開闢間もない宇宙は非常に高温であり、原子核などはもちろん影も形もない。エネルギーと質量の区別はほとんどなく、大部分がフォトン (光子) とレプトン (電子、陽電子、ニュートリノ、反ニュートリノなど) であり、粒子は互いに衝突しては消滅と生成を繰り返していた。このような状態では量子レベルの様々な力は区別ができない。この過程で、著者のワインバーグ (とサラム) は、電磁気力と弱い力とを統一し (電弱統一理論、1979年ノーベル物理学賞)、初期宇宙の描像に貢献した。

ちなみに、強い力についての理論が、今年ノーベル物理学賞を授賞した小林・益川理論 (1973年) であり、ワインバーグ = サラム理論と小林・益川理論を合わせたものが現在の標準理論である。しかし、この理論は重力を含む一般相対性理論については記述できない。そこで、重力を含めた理論として弦理論を提唱したのが南部陽一郎博士である。この理論は結局否定されるのだが、後年、超弦理論として復活する。その過程で例の対称性云々が関わってくる (らしい) のだが、このあたりになると俺の理解の範囲を超えてしまう。

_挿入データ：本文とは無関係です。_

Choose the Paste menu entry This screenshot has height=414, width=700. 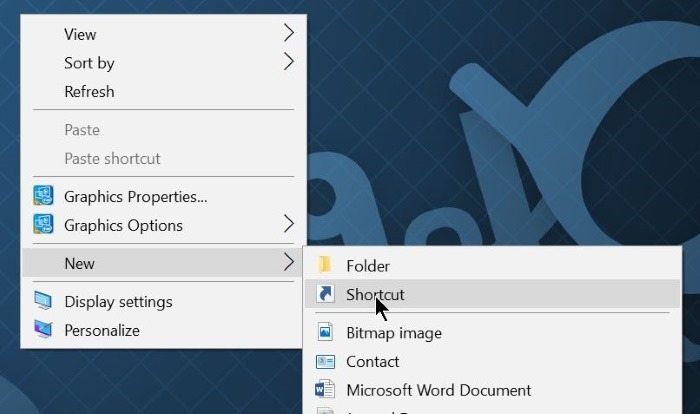82,130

——ともかく、本書はそこまで難しい内容ではない。初期宇宙の話が始まる前に、現在の宇宙像がどういうものであるのか、宇宙が膨張していることを示したハッブルの法則 (エドウィン・ハッブル『銀河の世界』に詳しい) から始まって、ビッグバンのアイデア、それを支持する宇宙背景放射が観測された歴史、粒子の種類とその性質などが易しく語られる。これらの充分な準備の後で、宇宙開闢 3分間の歴史が生き生きと描かれる。

ところで、宇宙背景放射は偶然に観測されたのだが、著者は「どうしてこの輻射を検出しようという系統的な研究が 1965年以前になかったのか?」(VI「歴史的なよりみち」) と問い、その理由について一章を割いている。これが非常に興味深い。背景放射については、観測以前に理論的な予測が報告されているにも関わらず、「予測されたマイクロ波輻射を誰も探ろうとはしなかった」。なぜか。

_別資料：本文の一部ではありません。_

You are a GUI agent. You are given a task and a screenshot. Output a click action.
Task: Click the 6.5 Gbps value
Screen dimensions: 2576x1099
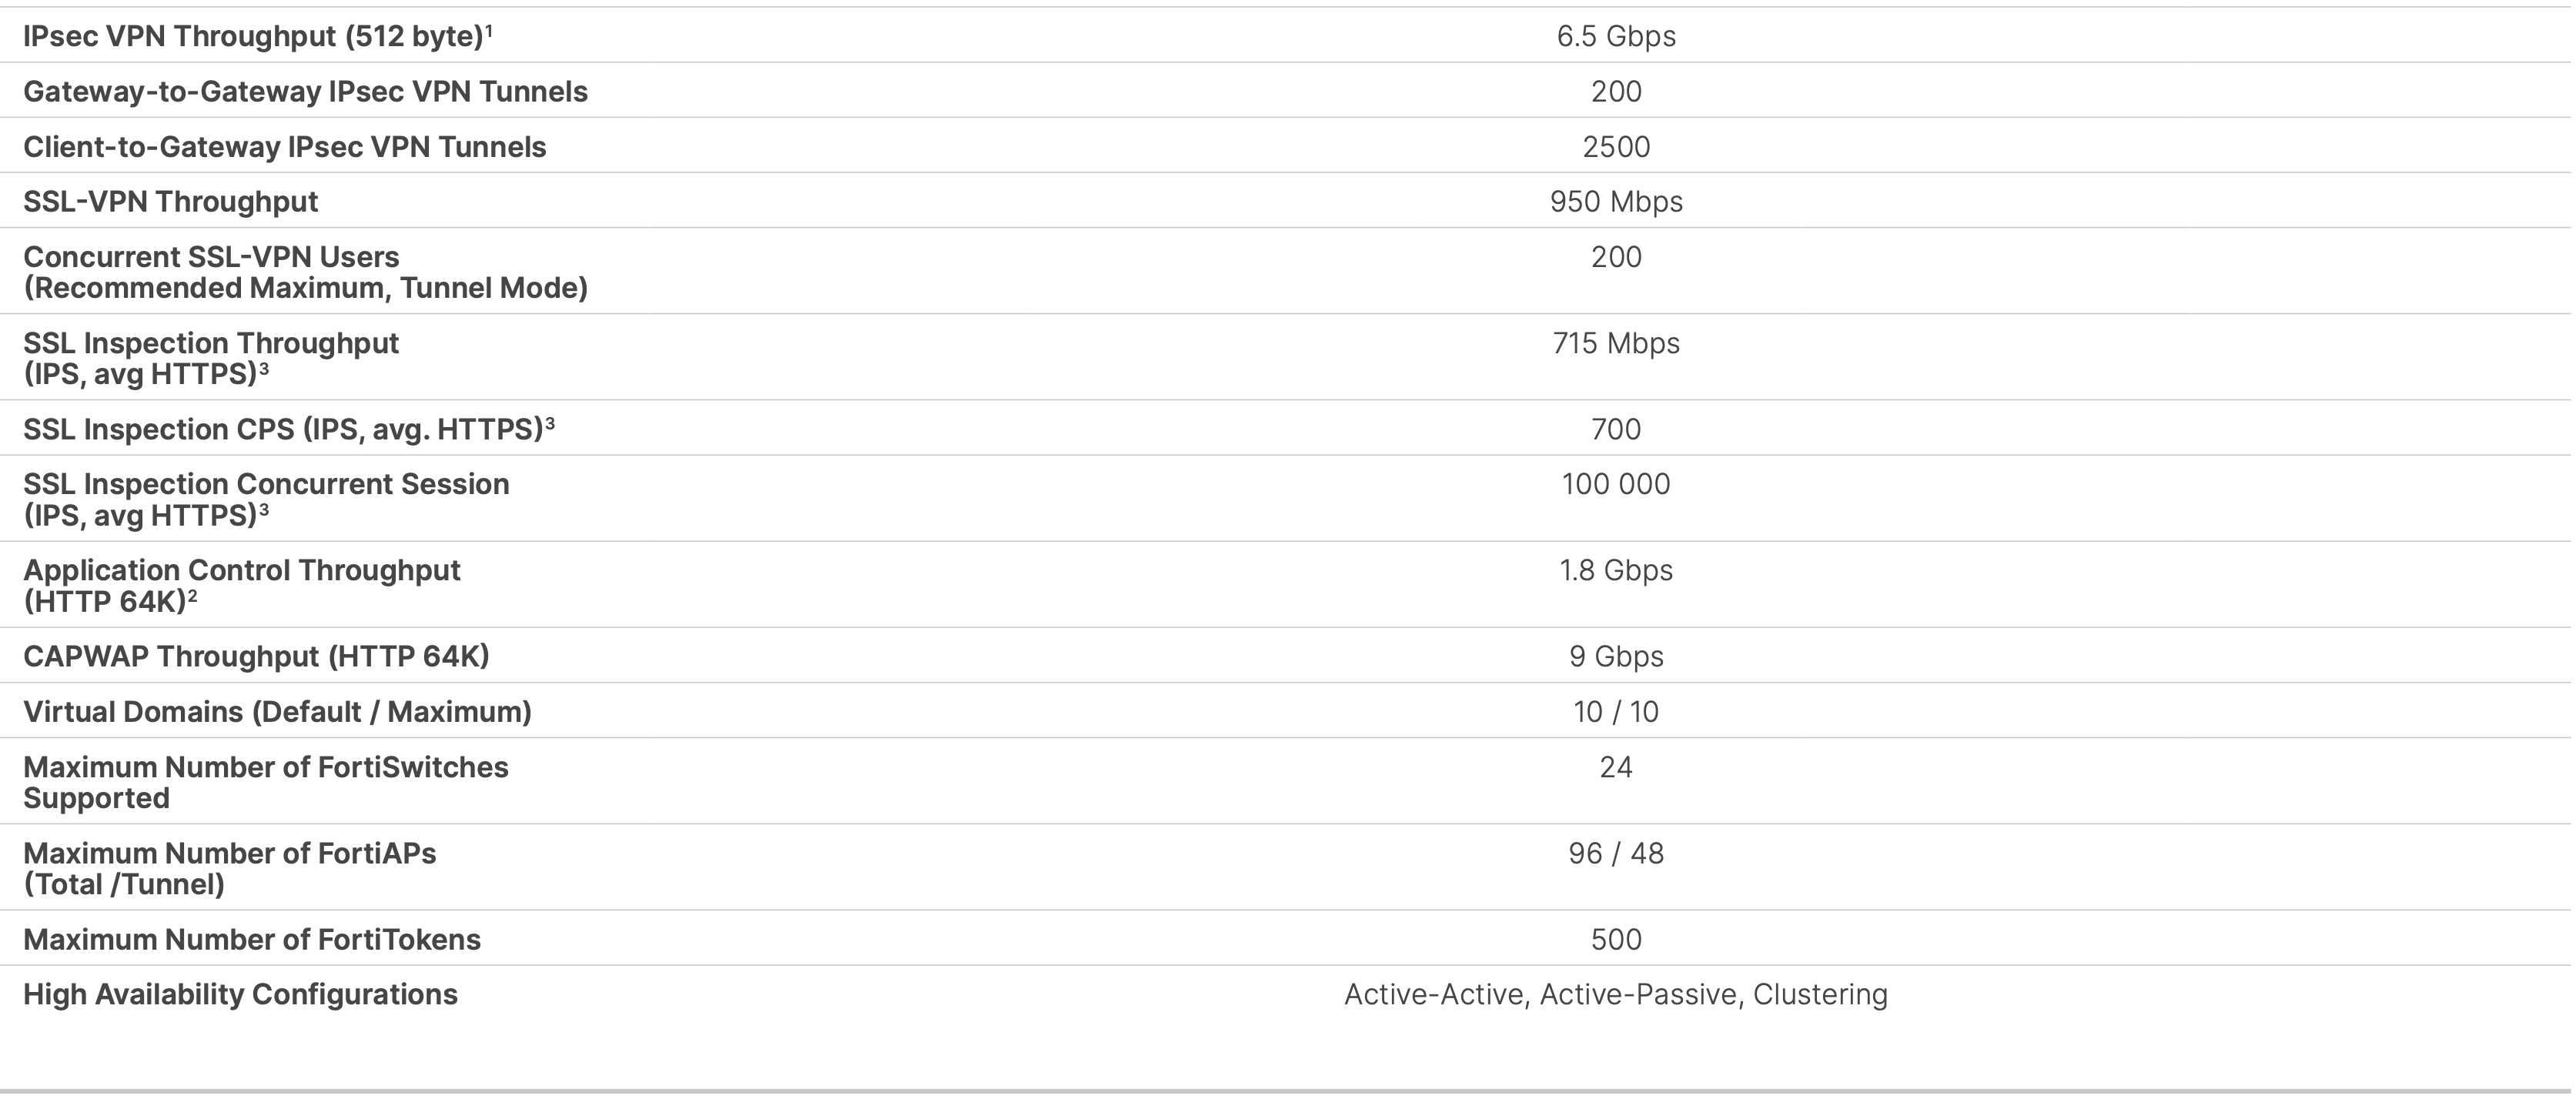1616,36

私たちの誤りはわれわれの理論をあまりに真剣に受け取ることではなくて、われわれの理論を充分真剣に受け取らないことである。私たちが机の上でいじっているこれらの数字や方程式が、実際の世界とかかわっているということを実感するのはいつでも難しいことである。いっそうよくないことには、ある現象は立派な理論的ないし実験的努力に値するテーマとはならないという一般的な了解がしばしばあるように思われる。

(略)

科学の成功がいかに困難であったかを理解することなしには、成功を本当に理解することができるとは私は考えない——惑わされるのはいかに容易であるか、どんなときにでも次になすべきことはなにかを知ることはどんなに難しいことであるか。

(VI「歴史的なよりみち」)

耳が痛い。

巻末には 1988年版および 1993年版の原著者追補が付され、その間の宇宙論の進歩についても述べられる。また、佐藤文隆による「解題」、著者による補遺、用語解説、数学ノートもある。古典に相応しい、充実した構成となっている。